- [What you need to do] Output every one of the lines below verbatim, with no changes.

- [Listed records]
━━━━━━━━━━━━━━━━━━━━━━━━━━━━━━
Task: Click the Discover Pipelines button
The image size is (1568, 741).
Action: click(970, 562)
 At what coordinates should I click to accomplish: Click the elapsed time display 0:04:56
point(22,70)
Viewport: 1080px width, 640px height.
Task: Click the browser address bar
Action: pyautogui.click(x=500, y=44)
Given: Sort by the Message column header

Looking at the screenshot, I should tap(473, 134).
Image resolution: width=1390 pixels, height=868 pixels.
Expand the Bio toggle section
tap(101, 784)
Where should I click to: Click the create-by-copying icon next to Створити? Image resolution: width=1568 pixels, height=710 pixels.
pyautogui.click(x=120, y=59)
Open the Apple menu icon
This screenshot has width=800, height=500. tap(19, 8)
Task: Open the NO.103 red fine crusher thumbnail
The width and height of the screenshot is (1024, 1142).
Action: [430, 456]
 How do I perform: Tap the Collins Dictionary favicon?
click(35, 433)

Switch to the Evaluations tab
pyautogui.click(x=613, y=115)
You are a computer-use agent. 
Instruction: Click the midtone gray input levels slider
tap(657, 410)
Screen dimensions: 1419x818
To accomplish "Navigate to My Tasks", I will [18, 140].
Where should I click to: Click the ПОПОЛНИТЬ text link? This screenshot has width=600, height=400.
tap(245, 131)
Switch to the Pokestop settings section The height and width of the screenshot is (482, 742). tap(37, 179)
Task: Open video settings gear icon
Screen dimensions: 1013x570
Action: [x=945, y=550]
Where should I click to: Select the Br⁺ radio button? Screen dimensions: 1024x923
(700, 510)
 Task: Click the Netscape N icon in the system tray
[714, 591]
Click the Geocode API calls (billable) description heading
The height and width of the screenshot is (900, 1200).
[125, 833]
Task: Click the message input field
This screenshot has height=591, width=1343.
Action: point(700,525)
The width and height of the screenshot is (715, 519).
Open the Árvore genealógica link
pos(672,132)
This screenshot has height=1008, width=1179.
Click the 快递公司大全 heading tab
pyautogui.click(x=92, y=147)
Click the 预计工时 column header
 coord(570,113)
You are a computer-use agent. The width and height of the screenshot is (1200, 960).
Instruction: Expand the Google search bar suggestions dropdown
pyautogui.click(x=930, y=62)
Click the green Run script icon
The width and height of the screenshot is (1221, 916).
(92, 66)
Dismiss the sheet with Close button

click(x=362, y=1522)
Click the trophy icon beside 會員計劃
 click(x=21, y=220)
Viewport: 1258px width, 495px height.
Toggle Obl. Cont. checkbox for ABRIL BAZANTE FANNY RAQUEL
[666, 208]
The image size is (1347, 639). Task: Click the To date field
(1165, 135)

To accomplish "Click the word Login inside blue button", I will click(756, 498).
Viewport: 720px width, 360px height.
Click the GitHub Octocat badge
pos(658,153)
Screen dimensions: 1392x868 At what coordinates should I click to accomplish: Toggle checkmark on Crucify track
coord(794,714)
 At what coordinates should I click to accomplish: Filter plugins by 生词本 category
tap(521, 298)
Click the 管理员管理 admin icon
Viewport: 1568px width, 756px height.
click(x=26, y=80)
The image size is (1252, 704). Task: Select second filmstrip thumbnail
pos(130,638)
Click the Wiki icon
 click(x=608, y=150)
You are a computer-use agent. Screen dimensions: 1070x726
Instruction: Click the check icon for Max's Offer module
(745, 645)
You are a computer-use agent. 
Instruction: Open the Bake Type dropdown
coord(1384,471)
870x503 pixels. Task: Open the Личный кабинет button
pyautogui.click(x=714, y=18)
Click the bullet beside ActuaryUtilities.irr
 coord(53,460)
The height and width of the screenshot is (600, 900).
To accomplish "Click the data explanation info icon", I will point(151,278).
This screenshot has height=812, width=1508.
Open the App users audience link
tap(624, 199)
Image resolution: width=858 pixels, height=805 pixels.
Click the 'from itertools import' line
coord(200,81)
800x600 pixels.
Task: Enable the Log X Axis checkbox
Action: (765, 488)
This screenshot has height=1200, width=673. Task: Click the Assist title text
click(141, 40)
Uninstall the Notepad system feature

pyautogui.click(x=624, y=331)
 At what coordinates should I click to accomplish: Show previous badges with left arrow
━━━━━━━━━━━━━━━━━━━━━━━━━━━━━━
- [Written solution]
Task: Click the Discover Pipelines button
The image size is (1568, 741).
Action: click(970, 562)
 At what coordinates should I click to accomplish: Click the elapsed time display 0:04:56
point(22,70)
Viewport: 1080px width, 640px height.
Task: Click the browser address bar
Action: pyautogui.click(x=500, y=44)
Given: Sort by the Message column header

Looking at the screenshot, I should tap(473, 134).
Image resolution: width=1390 pixels, height=868 pixels.
Expand the Bio toggle section
tap(101, 784)
Where should I click to: Click the create-by-copying icon next to Створити? Image resolution: width=1568 pixels, height=710 pixels.
pyautogui.click(x=120, y=59)
Open the Apple menu icon
This screenshot has width=800, height=500. tap(19, 8)
Task: Open the NO.103 red fine crusher thumbnail
The width and height of the screenshot is (1024, 1142).
Action: [430, 456]
 How do I perform: Tap the Collins Dictionary favicon?
click(35, 433)

Switch to the Evaluations tab
pyautogui.click(x=613, y=115)
You are a computer-use agent. 
Instruction: Click the midtone gray input levels slider
tap(657, 410)
Screen dimensions: 1419x818
To accomplish "Navigate to My Tasks", I will [18, 140].
Where should I click to: Click the ПОПОЛНИТЬ text link? This screenshot has width=600, height=400.
tap(245, 131)
Switch to the Pokestop settings section The height and width of the screenshot is (482, 742). tap(37, 179)
Task: Open video settings gear icon
Screen dimensions: 1013x570
Action: [x=945, y=550]
Where should I click to: Select the Br⁺ radio button? Screen dimensions: 1024x923
(700, 510)
 Task: Click the Netscape N icon in the system tray
[714, 591]
Click the Geocode API calls (billable) description heading
The height and width of the screenshot is (900, 1200).
[125, 833]
Task: Click the message input field
This screenshot has height=591, width=1343.
Action: point(700,525)
The width and height of the screenshot is (715, 519).
Open the Árvore genealógica link
pos(672,132)
This screenshot has height=1008, width=1179.
Click the 快递公司大全 heading tab
pyautogui.click(x=92, y=147)
Click the 预计工时 column header
 coord(570,113)
You are a computer-use agent. The width and height of the screenshot is (1200, 960).
Instruction: Expand the Google search bar suggestions dropdown
pyautogui.click(x=930, y=62)
Click the green Run script icon
The width and height of the screenshot is (1221, 916).
(92, 66)
Dismiss the sheet with Close button

click(x=362, y=1522)
Click the trophy icon beside 會員計劃
 click(x=21, y=220)
Viewport: 1258px width, 495px height.
Toggle Obl. Cont. checkbox for ABRIL BAZANTE FANNY RAQUEL
[666, 208]
The image size is (1347, 639). Task: Click the To date field
(1165, 135)

To accomplish "Click the word Login inside blue button", I will click(756, 498).
Viewport: 720px width, 360px height.
Click the GitHub Octocat badge
pos(658,153)
Screen dimensions: 1392x868 At what coordinates should I click to accomplish: Toggle checkmark on Crucify track
coord(794,714)
 At what coordinates should I click to accomplish: Filter plugins by 生词本 category
tap(521, 298)
Click the 管理员管理 admin icon
Viewport: 1568px width, 756px height.
click(x=26, y=80)
The image size is (1252, 704). Task: Select second filmstrip thumbnail
pos(130,638)
Click the Wiki icon
 click(x=608, y=150)
You are a computer-use agent. Screen dimensions: 1070x726
Instruction: Click the check icon for Max's Offer module
(745, 645)
You are a computer-use agent. 
Instruction: Open the Bake Type dropdown
coord(1384,471)
870x503 pixels. Task: Open the Личный кабинет button
pyautogui.click(x=714, y=18)
Click the bullet beside ActuaryUtilities.irr
 coord(53,460)
The height and width of the screenshot is (600, 900).
To accomplish "Click the data explanation info icon", I will point(151,278).
This screenshot has height=812, width=1508.
Open the App users audience link
tap(624, 199)
Image resolution: width=858 pixels, height=805 pixels.
Click the 'from itertools import' line
coord(200,81)
800x600 pixels.
Task: Enable the Log X Axis checkbox
Action: (765, 488)
This screenshot has height=1200, width=673. Task: Click the Assist title text
click(141, 40)
Uninstall the Notepad system feature

pyautogui.click(x=624, y=331)
 At what coordinates should I click to accomplish: Show previous badges with left arrow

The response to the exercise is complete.